Things are not going well on Netflix, Prime Video, HBO or Disney+. All the big companies in the world of streaming are in low hours, in what is a historic drop in profits that is calling into question even the business model itself. As described by Vulture, the streaming sector is going through its worst historical moment and, incidentally, it is conditioning the audiovisual industry itself.
From Bloomberg they point out that the profits of the large streaming companies have fallen by 90% since the last decade. If in 2013 the big ones had profits of around 23.4 billion dollars, right now the combined profit is only 2.6 billion dollars. It must be said that Warner Bros. Discovery has multimillion-dollar losses, but even leaving it out, between Netflix, Disney and Paramount they do not reach 10,000 million dollars in profits. They are still profitable businesses, but far from the impact they had a decade ago.
One of the main causes is found in the failure of multimillion-dollar series that fail for not getting the audiences they expected. The most representative case is Amazon with ‘Citadel’. The second most expensive series in history (behind the ‘Rings of Power’) was a flop. A series for which more than 250 million dollars were spent and it did not even reach the top 10. This has left Prime Video in a difficult situation, as other series such as ‘Everybody Loves Daisy Jones’, ‘Inseparable’ or ‘ The Peripheral’, with budgets of more than 100 million dollars, has not achieved sufficient audiences either. The CEO of Amazon has requested a report on why his 7,000 million investment in original series is not having the expected results.
As a consequence of the bad results we see how Netflix, Amazon or HBO are already making changes. The streaming war is experiencing turbulent times and the first to be aware of it are themselves. In this 2023 we have seen that far-reaching changes are already being made to try to change the dynamics. HBO changed its name to become Max. At Disney there are also radical cuts and at Netflix Canada opted to eliminate its cheapest plan, the basic one with ads.
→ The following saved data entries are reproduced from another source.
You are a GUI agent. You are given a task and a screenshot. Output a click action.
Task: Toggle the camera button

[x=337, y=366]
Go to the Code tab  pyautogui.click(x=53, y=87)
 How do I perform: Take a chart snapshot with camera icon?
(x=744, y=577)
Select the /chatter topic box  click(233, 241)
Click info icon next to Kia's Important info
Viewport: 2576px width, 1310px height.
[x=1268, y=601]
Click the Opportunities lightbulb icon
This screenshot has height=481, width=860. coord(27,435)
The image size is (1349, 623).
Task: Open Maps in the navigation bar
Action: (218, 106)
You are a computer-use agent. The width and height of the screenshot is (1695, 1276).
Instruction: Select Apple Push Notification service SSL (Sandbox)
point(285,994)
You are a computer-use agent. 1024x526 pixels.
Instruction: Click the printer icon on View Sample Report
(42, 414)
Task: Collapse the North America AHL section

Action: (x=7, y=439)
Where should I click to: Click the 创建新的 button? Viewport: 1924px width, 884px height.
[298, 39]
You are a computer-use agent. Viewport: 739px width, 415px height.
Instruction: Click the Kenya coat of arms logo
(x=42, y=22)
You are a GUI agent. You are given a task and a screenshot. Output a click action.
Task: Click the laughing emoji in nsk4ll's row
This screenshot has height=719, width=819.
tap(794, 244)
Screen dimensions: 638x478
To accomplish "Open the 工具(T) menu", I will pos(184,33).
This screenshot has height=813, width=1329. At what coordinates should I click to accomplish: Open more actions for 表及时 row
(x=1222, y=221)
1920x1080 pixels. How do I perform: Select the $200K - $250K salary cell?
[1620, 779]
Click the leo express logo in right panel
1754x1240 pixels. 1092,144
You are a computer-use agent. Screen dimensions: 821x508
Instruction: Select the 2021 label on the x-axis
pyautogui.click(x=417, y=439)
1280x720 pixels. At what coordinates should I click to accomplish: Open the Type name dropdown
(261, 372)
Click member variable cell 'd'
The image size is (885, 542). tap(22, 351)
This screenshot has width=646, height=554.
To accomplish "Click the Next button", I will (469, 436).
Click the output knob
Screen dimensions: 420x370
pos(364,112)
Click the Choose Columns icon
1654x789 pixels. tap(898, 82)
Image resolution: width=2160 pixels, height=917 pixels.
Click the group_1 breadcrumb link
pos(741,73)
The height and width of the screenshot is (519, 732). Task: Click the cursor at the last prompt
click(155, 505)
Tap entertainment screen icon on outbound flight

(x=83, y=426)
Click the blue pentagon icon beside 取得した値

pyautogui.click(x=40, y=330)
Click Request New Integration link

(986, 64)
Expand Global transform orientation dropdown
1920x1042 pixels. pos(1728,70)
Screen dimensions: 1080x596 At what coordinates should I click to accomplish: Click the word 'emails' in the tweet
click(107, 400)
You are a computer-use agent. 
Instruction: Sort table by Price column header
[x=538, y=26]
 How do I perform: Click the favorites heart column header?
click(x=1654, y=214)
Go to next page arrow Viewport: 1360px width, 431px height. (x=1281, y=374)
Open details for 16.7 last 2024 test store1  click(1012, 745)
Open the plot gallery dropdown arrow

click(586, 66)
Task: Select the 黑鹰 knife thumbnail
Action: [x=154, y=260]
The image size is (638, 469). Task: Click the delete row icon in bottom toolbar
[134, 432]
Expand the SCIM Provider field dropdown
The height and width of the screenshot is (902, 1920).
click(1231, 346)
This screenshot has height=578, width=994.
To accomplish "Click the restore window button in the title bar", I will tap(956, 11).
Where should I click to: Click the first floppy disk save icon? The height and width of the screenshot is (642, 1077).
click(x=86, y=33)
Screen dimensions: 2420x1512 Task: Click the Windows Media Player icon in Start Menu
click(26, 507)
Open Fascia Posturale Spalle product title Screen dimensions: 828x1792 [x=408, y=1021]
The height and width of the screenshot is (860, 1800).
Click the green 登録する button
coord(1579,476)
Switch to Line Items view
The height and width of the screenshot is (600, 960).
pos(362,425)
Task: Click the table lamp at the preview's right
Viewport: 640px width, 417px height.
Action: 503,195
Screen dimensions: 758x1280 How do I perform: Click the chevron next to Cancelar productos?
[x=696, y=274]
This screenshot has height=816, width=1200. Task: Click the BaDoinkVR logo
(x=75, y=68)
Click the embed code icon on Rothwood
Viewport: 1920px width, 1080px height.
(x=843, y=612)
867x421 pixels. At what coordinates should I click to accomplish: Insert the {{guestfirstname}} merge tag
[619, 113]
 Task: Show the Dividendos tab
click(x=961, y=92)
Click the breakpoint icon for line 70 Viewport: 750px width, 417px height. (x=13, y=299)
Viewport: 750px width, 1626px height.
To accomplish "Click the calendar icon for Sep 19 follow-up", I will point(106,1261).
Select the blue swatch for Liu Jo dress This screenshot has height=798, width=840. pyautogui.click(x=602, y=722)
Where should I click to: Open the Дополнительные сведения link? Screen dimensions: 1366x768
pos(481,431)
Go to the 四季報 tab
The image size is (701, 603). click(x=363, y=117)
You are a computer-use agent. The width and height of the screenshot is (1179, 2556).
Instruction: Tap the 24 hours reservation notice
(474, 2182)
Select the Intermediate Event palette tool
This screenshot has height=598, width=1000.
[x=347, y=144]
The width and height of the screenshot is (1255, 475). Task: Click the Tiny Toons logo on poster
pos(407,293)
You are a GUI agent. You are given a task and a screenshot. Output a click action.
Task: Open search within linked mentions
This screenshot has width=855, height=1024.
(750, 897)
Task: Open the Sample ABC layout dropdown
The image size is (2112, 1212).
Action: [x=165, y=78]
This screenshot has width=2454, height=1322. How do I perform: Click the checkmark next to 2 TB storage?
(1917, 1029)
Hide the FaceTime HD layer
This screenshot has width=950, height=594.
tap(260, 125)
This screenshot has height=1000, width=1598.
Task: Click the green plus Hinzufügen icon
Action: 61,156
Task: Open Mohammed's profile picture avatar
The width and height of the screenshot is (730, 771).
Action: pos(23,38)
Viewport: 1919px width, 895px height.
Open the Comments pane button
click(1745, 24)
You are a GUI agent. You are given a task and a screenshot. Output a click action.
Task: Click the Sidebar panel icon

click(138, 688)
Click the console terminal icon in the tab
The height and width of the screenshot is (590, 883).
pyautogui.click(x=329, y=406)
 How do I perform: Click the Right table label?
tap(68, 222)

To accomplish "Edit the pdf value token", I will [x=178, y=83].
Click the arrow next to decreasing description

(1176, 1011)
For all these reasons, the companies decide that in order to compensate for these poor results, an increase in rates is necessary. Netflix Canada started a movement that serves as a warning, as it could soon spread to more countries. Netflix’s idea is to keep only the most profitable plans. On the one hand, the ads for €5.49 per month and then making the leap to €12.99 per month. They compare the streaming business to the crypto bubble. Director Steven Soderbergh, Oscar winner for ‘Traffic’, has come to compare the streaming business with cryptocurrencies: “it is absolutely conceivable that the streaming subscription model is the cryptocurrency of the entertainment business.” The director criticizes that Hollywood has had to reinvent itself to adapt to the digital model and then not receive even a tiny part of the benefits. Some benefits that now fall for everyone and no one is clear about what the solution may be for the future.
Subscriptions are wonderful until they’re not. And that is beginning to happen, especially since they are becoming especially expensive and restrictive. The latest to sign up for this strategy is DAZN, which already raised prices in January and is now doing so even more.
Netflix is the one who has pointed the way to the others, since it has not stopped raising prices in recent years after the elimination of shared accounts, although it later suffered a significant drop in the number of users. Now, however, its plans are coming to fruition, and it is growing promisingly in subscribers and revenue. In fact, to further encourage things, it has decided to reduce prices in more than 30 countries (this possibility is not contemplated in Spain, at least for now).
Squeezing subscribers therefore seems to work, so everyone has jumped on the bandwagon. Spotify raised its prices for the first time in its history a few days ago, HBO Max did the same in June. Disney + seems to resist — the last increase occurred in February 2022 — but even Apple increased the prices of its services months ago, from Apple Music and Apple One to Apple TV +.
The panorama posed by streaming was, as I mentioned at the beginning, promising. Seeing what you want when you want seemed like a dream come true. Now that dream that has become very expensive is turning into a nightmare.